The criminal complaints were filed by the People’s Liberation Party (HKP), a left-wing populist and anti-expansionist political party.

Last week, Sedat Peker, the head of one of Turkey’s most powerful mafia groups and once a staunch supporter of Erdoğan, claimed that unregistered guns were handed out on the night of the coup attempt on July 15, 2016 and afterward under the coordination of then-minister of labor and current interior minister Süleyman Soylu.

Peker on Thursday in a series of tweets claimed that a box of unregistered AK-47s was taken from the Esenyurt district of İstanbul to the Balat neighborhood in the city’s Fatih district.
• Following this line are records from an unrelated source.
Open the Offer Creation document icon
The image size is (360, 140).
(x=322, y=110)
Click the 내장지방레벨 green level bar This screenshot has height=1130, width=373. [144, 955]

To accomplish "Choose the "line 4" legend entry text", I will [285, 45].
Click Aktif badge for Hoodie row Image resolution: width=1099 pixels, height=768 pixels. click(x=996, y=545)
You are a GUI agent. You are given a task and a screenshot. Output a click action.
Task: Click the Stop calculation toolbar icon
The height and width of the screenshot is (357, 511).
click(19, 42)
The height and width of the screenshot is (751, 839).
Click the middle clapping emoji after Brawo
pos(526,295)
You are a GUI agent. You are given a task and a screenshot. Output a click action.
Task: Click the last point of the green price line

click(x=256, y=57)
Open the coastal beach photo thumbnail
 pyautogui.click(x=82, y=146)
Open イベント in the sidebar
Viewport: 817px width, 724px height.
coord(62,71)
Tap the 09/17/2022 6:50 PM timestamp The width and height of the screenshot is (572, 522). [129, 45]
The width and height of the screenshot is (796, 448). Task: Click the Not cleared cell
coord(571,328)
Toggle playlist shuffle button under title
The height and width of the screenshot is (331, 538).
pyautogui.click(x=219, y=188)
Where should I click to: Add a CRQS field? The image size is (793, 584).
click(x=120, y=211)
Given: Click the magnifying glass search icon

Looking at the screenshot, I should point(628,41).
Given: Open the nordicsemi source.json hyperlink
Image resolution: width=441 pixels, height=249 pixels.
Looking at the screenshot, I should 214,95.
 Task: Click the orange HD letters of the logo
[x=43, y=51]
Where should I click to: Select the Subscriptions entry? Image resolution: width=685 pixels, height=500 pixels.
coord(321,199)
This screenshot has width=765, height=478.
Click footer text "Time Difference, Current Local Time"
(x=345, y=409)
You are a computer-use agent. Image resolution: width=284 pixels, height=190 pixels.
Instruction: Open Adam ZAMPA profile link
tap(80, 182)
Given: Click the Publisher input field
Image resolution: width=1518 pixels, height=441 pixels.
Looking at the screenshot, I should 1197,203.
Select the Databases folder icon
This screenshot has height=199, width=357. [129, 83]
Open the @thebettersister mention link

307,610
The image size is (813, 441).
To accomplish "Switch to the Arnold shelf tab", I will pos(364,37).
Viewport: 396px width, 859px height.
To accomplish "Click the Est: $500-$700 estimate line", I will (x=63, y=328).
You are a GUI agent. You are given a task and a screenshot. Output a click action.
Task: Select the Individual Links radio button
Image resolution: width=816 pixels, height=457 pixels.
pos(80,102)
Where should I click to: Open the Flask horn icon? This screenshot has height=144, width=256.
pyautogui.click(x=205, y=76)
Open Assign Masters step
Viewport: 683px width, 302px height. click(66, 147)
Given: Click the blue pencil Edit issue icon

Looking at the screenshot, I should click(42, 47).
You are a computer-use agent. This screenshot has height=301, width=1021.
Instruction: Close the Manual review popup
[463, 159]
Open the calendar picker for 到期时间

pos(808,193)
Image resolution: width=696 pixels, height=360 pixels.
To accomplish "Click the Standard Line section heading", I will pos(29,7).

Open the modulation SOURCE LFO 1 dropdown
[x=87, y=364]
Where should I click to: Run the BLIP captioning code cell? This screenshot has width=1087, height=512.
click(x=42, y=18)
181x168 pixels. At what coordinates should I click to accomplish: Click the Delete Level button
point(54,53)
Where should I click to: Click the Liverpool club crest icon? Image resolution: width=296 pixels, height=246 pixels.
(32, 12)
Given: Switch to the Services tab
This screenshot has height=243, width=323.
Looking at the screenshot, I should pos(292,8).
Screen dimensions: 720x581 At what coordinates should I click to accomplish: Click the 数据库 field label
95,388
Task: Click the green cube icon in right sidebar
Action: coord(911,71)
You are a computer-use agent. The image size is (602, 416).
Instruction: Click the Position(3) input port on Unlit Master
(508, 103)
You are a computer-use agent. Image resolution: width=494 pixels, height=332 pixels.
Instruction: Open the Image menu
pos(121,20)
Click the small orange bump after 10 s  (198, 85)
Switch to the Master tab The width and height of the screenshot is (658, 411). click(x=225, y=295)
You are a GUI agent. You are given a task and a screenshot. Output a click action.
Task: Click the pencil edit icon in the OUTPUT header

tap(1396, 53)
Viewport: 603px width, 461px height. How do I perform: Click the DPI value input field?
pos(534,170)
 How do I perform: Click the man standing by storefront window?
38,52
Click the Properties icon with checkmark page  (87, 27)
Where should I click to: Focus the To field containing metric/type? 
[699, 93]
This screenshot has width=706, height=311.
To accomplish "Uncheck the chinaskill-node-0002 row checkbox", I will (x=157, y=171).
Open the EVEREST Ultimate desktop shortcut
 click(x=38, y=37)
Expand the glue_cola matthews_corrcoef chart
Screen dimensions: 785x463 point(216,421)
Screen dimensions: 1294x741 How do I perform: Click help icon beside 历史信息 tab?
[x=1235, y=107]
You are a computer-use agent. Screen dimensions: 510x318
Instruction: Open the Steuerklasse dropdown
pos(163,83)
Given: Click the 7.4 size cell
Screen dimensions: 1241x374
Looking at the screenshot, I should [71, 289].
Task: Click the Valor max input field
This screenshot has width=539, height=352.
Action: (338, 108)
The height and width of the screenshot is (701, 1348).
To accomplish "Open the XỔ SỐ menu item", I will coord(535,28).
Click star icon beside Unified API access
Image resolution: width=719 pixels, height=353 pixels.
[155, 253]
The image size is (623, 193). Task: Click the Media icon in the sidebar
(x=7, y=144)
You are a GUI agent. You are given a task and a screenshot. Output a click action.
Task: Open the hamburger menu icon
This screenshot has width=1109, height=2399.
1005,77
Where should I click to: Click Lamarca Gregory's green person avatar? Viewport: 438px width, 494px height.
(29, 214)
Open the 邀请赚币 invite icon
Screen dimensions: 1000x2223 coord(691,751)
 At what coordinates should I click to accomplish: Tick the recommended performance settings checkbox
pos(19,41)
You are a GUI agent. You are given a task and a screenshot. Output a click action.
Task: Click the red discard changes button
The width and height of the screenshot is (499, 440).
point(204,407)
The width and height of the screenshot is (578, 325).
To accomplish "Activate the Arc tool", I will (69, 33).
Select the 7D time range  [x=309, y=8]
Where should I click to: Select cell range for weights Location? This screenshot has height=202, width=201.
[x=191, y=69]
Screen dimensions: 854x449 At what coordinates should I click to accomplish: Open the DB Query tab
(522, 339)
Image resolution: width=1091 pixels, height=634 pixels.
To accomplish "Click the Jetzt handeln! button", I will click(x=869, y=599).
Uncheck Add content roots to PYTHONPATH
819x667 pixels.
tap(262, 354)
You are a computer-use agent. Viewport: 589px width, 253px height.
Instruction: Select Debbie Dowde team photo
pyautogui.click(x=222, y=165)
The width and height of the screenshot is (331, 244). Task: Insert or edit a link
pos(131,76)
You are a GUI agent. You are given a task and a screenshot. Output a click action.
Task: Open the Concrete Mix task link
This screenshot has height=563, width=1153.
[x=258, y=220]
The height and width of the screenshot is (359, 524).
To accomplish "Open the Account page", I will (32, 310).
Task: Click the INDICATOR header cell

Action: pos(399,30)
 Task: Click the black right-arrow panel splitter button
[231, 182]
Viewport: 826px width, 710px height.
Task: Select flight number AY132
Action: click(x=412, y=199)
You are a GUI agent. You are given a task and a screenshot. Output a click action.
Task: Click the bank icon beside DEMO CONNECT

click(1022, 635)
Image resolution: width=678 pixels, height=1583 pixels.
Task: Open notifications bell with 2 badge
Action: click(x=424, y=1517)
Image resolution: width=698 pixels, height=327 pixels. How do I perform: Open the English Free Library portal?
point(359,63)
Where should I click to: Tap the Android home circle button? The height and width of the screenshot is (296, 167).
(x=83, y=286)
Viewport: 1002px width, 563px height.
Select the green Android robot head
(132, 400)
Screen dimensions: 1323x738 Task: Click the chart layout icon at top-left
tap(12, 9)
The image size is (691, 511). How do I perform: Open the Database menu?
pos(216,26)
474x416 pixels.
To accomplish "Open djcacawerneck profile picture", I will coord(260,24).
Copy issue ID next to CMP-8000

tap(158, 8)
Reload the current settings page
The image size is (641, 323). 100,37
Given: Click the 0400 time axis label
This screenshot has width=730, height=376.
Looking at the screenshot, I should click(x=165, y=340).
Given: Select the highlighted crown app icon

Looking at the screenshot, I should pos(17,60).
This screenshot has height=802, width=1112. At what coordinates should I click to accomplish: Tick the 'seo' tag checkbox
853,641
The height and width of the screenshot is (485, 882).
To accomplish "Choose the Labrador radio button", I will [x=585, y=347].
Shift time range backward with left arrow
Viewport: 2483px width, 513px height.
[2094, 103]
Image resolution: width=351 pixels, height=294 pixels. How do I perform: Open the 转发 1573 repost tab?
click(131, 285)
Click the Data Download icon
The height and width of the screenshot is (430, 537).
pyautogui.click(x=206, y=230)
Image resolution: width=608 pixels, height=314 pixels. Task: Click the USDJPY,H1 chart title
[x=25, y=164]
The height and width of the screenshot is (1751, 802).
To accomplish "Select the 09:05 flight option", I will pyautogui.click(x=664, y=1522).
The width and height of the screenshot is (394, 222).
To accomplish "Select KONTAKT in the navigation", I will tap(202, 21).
The weapons were transported in a car belonging to a youth branch official from the ruling Justice and Development Party (AKP) one night in the first week of August 2016, less than a month after the July 15 coup attempt, in which 249 people were killed, according to Peker.

In addition to Erdoğan, Albayrak and Soylu, criminal complaints were filed with the İstanbul Chief Public Prosecutor’s Office against AKP İstanbul youth branch head Osman Tomakin, Islamic Cooperation Youth Forum (ICYF) President Taha Ayhan, AKP former Esenyurt youth branch head Abdülsebur Soğanlı and Interior Ministry staff member Ahmet Onay on charges of establishing a criminal organization, grand larceny and illegally obtaining weapons.

Meanwhile, then-AKP İstanbul provincial chair and current vice chair of the opposition Gelecek (Future) Party Selim Temurci recently claimed during a televised interview that Erdoğan and Albayrak were more likely to be involved in the alleged arming of civilians during the attempted coup and afterward rather than Soylu.

“Who in the world can transport [unregistered] AK-47s in the car of the AKP İstanbul youth branch chairman of the time and then distribute them [to civilians] without the knowledge of the president?” Temurci speculated.